Over the years, inventors have attempted to improve the adjustable wrench. In particular, there has been an effort to devise a wrench that puts pressure on more than just 2 flats of the bolt head or nut.
Above, a Craftsman 43380 "pocket socket" adjustable wrench. It is clearly designed to apply force to 4 flats, and also to be applicable in tighter spaces than would permit the use of a conventional Cresent-type adjustable wrench. It was patented by Richard Cone of Dayton, Ohio in 1990, who assigned the patent to the Midwest Tool and Cutlery Company (today, Midwest Snips). This firm apparently made it for Sears, which offered it in four sizes (6, 8, 10 and 12 inches) from 1997 to 2001. It's not a particularly useful design, and I expect it wasn't a big seller. It also has a very poor finish. I hung mine on a pegboard in a shed where I store firewood, and discovered the wrench a few months later totally frosted with rust. Cleaning it off on the wire wheel completely removed the label. As the saying goes, expect less from Sears.
Below, a Crescent RapidRench, which boasts a "7/8-inch adjustable jaw opening to accommodate 38 different bolt/nut sizes." How they came up with 38 sizes is beyond me. Anyway, it's still available, now with serrated jaws. I've never had an occasion to use mine.
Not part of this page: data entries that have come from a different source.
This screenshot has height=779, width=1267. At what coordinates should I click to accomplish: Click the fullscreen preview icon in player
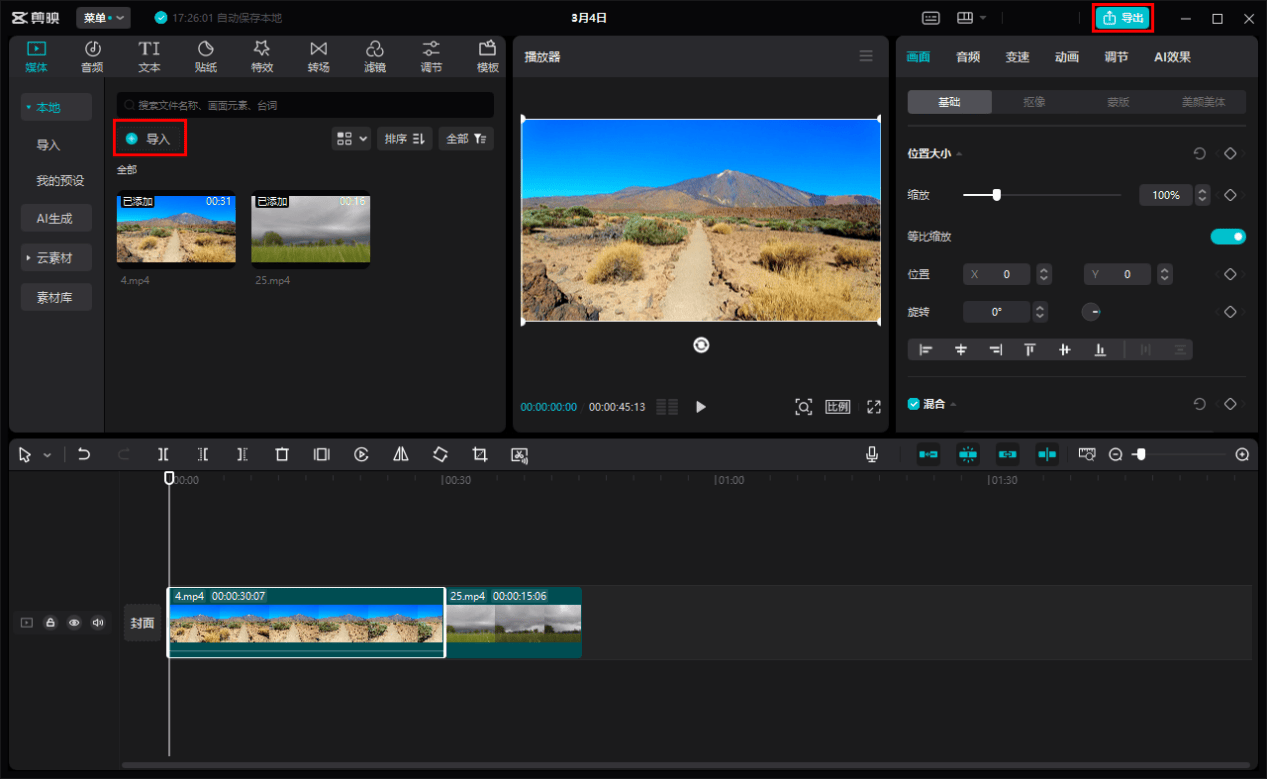[x=874, y=407]
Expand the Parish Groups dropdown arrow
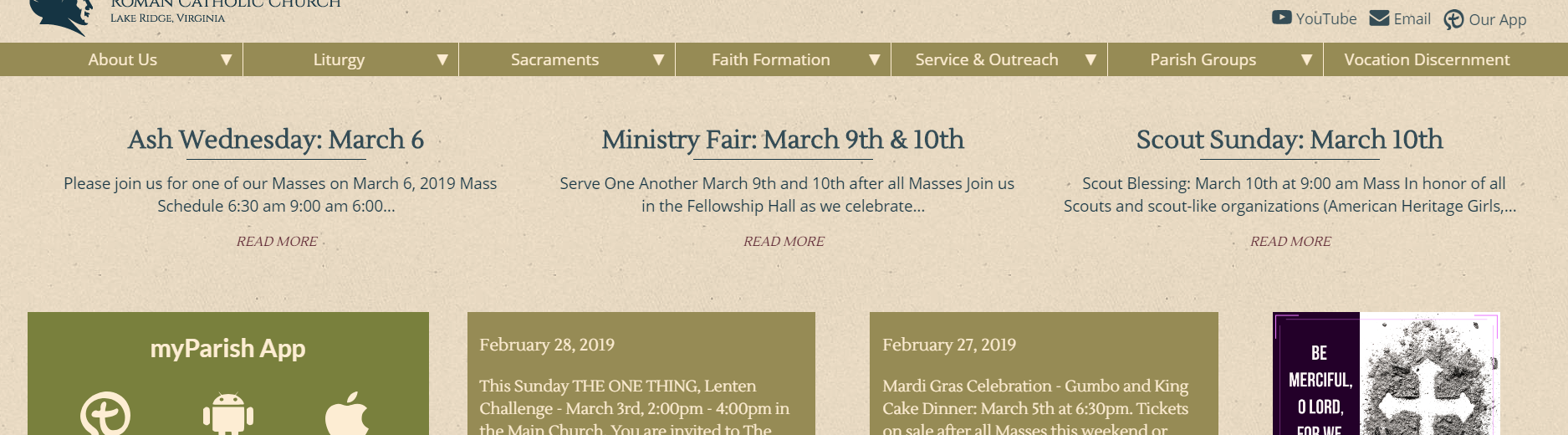 point(1306,59)
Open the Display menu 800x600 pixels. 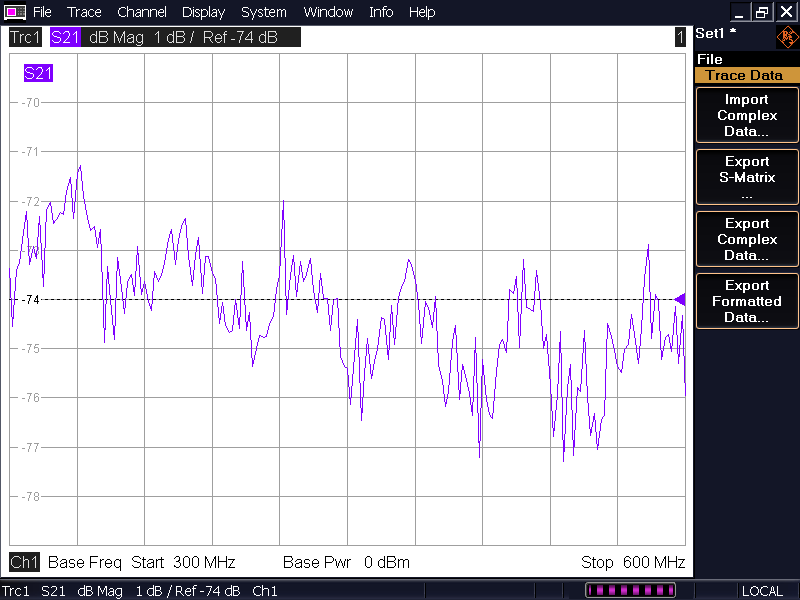[x=203, y=12]
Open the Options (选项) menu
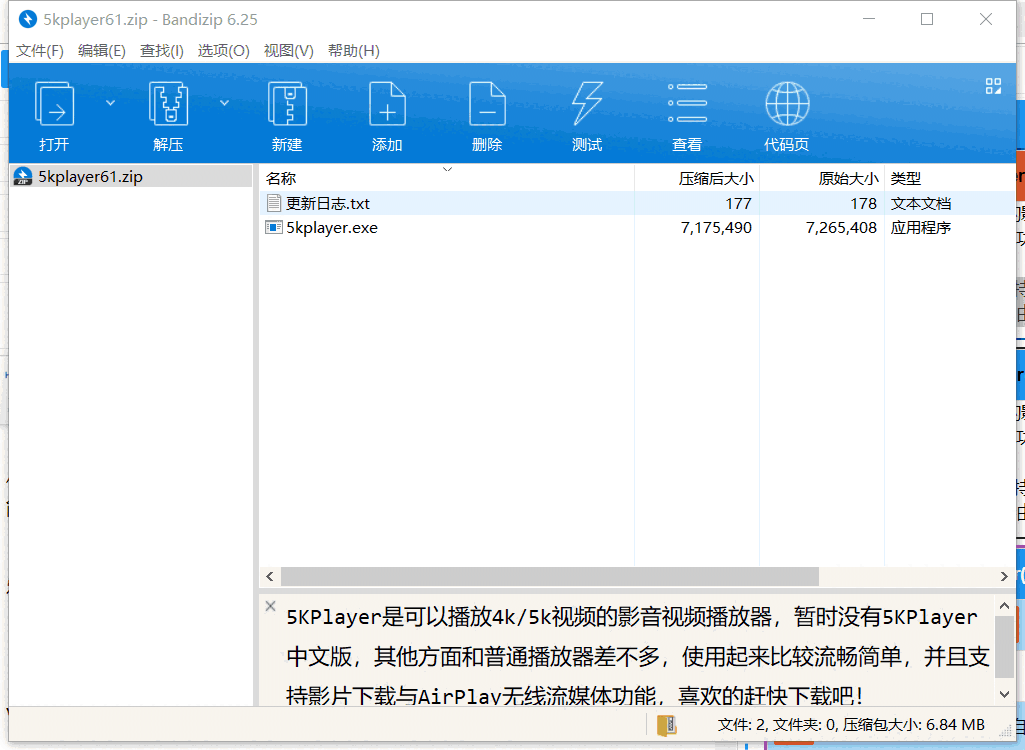The height and width of the screenshot is (750, 1025). tap(223, 51)
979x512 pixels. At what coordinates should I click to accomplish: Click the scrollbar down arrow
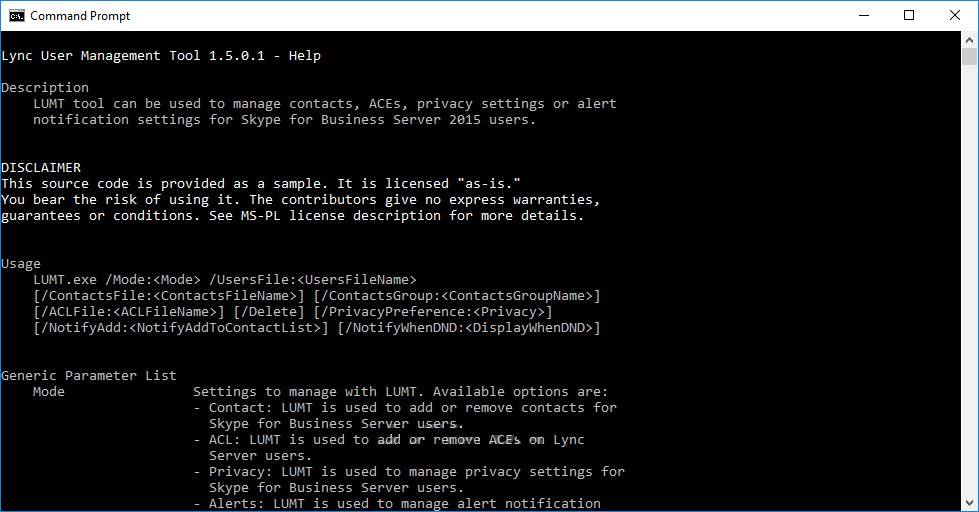tap(969, 503)

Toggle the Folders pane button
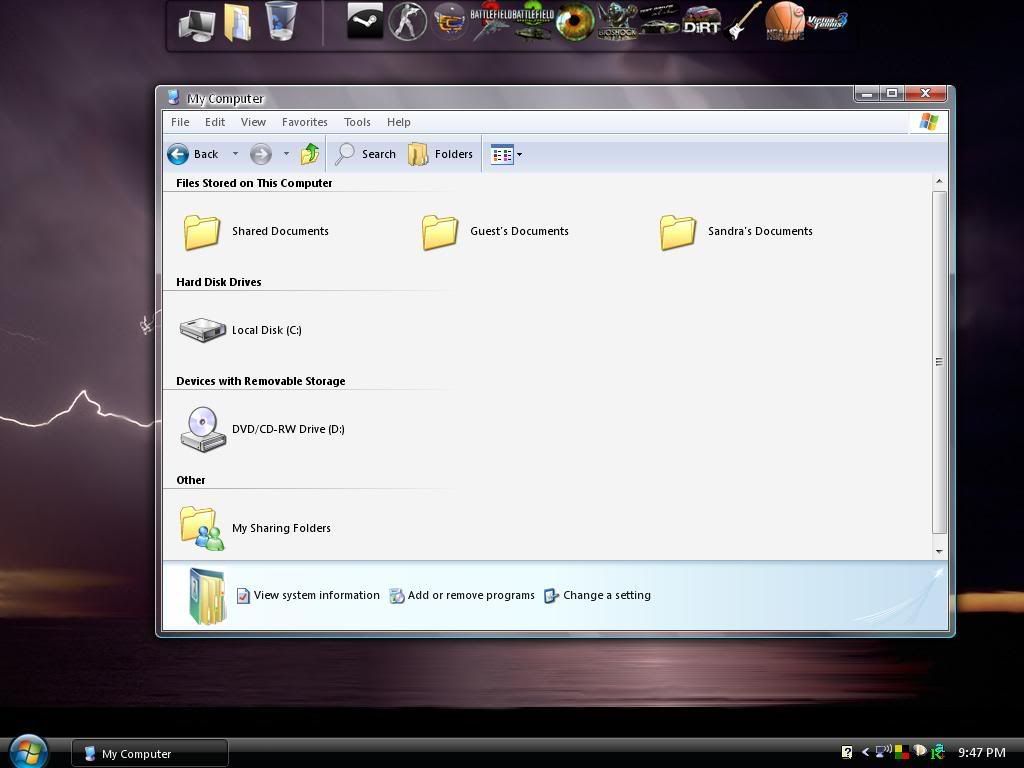click(x=440, y=154)
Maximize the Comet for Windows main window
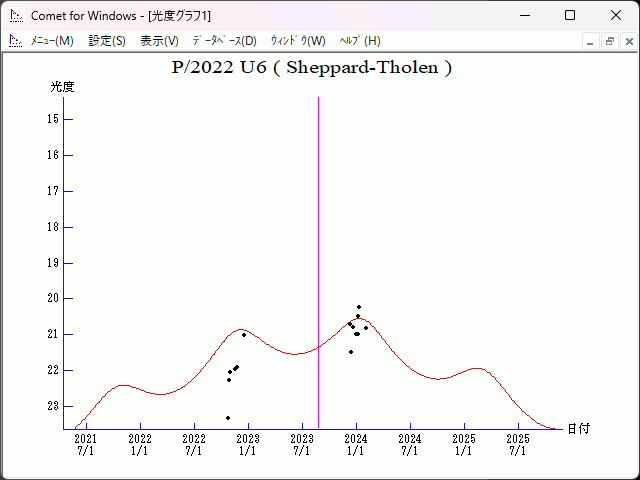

Finally, my most recent thrift-store find, a Chinese-made CHL wrench. It was patented in the U.S. in 1995 by Chung-Hshing Chang of the Taiwan Province of China. I think it's a brilliant design, well thought-out, even to the arrow marks which relate the movement of knurled nut to the advancement of the screw acting as a jaw. It puts pressure on 3 sides of the fastener head, applying the force in a very positive fashion. I have been unable to find any reference to this tool on the web. Curious.